(Saved data entries)
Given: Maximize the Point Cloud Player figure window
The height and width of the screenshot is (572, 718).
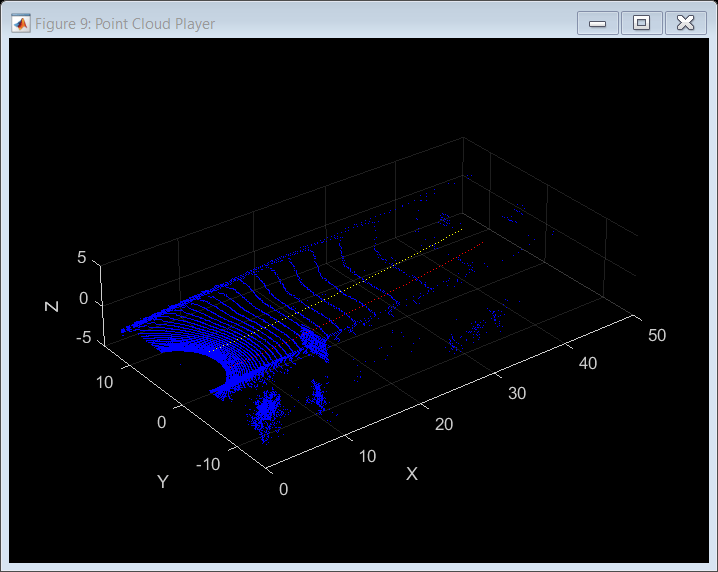Looking at the screenshot, I should [x=642, y=23].
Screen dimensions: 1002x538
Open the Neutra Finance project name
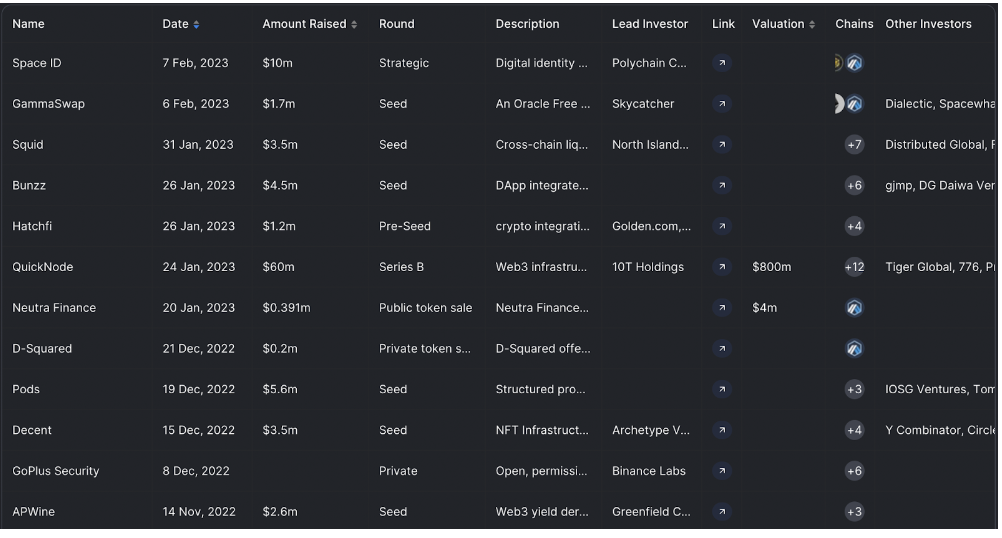54,307
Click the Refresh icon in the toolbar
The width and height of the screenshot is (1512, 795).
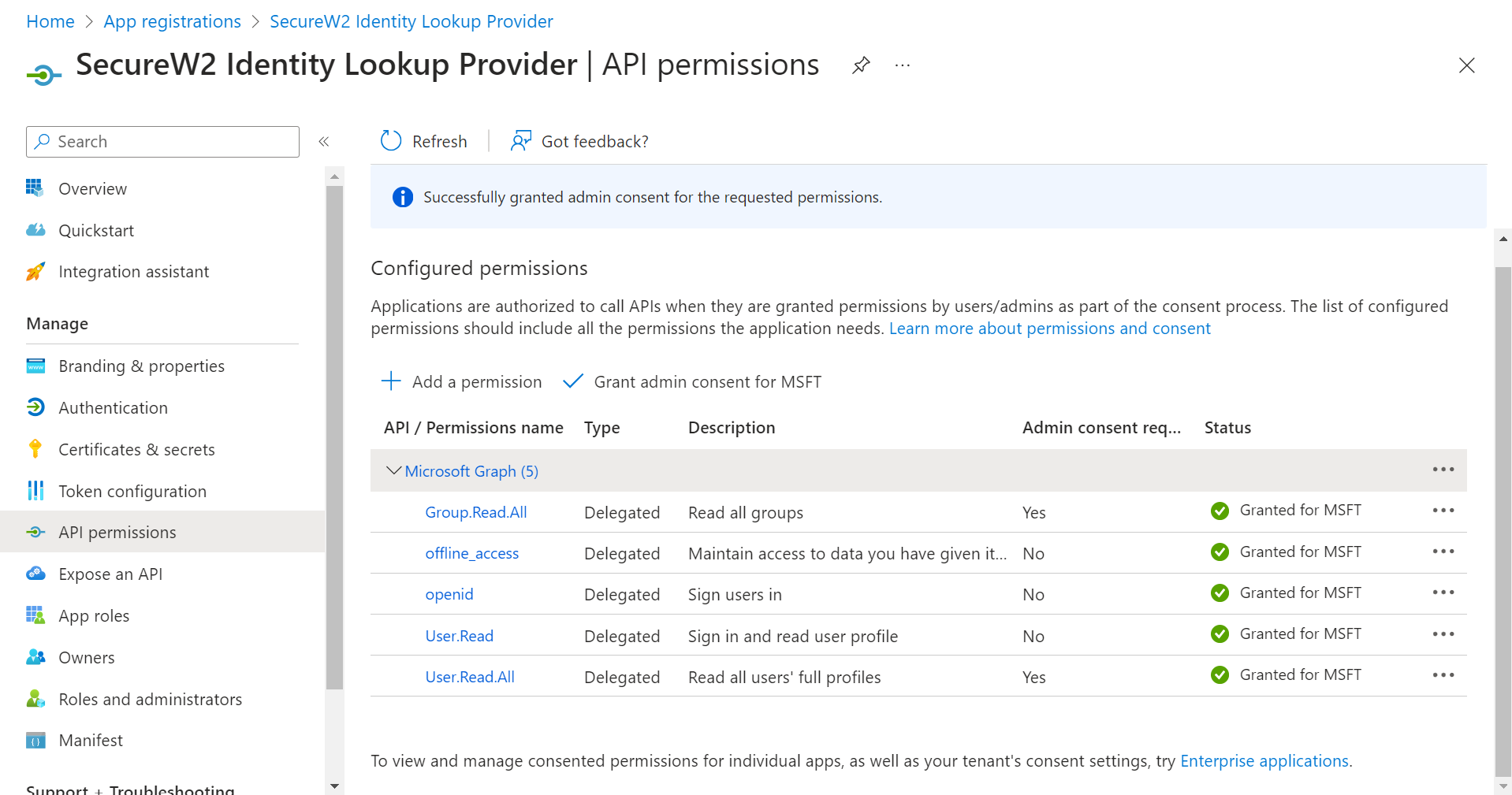tap(391, 141)
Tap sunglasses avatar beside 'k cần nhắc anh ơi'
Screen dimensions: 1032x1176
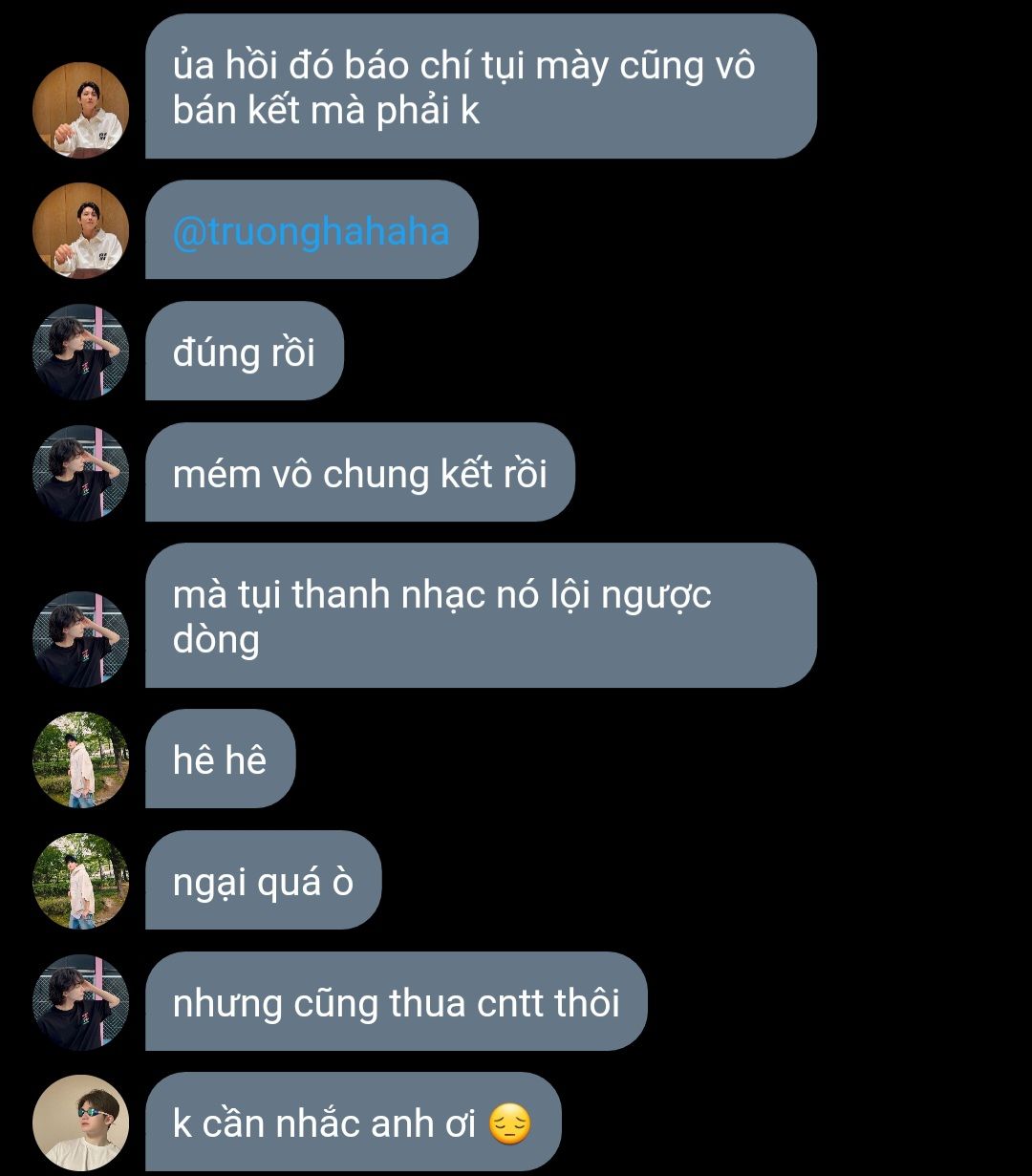[80, 1123]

▶ **WHAT TO WORK ON**
The expected output is each record, copied exactly, and nothing in place of the pictures.

▶ **SOLUTION FOR THIS PROBLEM**
Given: Maximize the Point Cloud Player figure window
The height and width of the screenshot is (572, 718).
Looking at the screenshot, I should [x=642, y=23].
Screen dimensions: 1002x538
Open the Neutra Finance project name
54,307
Click the Refresh icon in the toolbar
The width and height of the screenshot is (1512, 795).
tap(391, 141)
Tap sunglasses avatar beside 'k cần nhắc anh ơi'
Screen dimensions: 1032x1176
[80, 1123]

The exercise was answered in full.